One can think of many situations in which one might be sympathetic to employers who want to look at e-mail messages: What if corporate secrets are being given to the competition or if one employee is harassing another? However, without consent being given, the only exception for searching e-mails is when the provider (your employer's IT department) needs to access e-mails for technical reasons, such as checking a spam filter or to maintain server capacity.

In the Harvard case, the administration is claiming it did not look at the contents of any e-mails, only the subject lines. Furthermore, they claim they were actually trying to protect student privacy since one leaked message recounted confidential discussions about the cheating scandal. But humans being human, it strains the limits of credulity to think that once one has opened the e-mail Pandora's box that no one is ever going to look inside.

Were the faculty at Harvard technologically naive? No question. Was the administration also naive? Yup.

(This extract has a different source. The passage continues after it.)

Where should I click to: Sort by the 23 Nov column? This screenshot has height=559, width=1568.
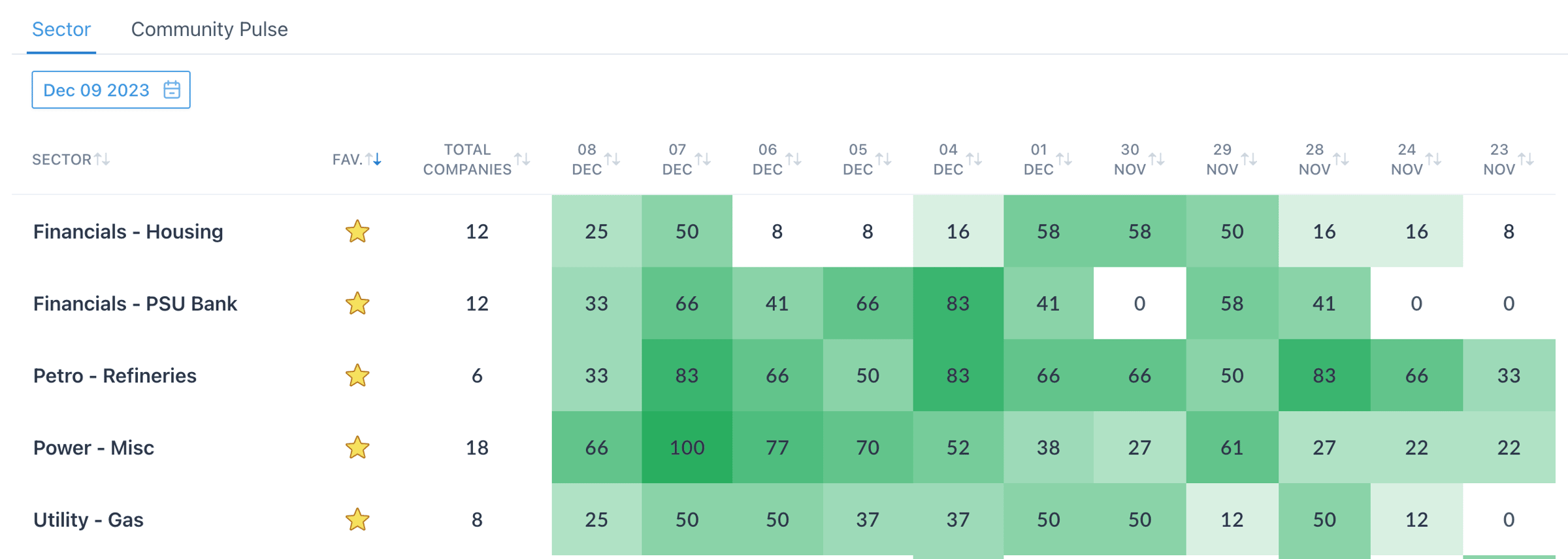pyautogui.click(x=1526, y=159)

Thanks to that pesky "forward" button, the scarlet e-mail was passed along and that's how it eventually became public.

The moral of the story: You need to be more circumspect when using the company e-mail account, whether you're at Harvard or at Hewlett-Packard.

"And you need to know what your employment policy is," reminds the EFF's Fakhoury. "If you have the luxury and freedom, you may even want to negotiate" how e-mail is handled before you accept a job.

Unfortunately, in this job market, few of us enjoy such luxury.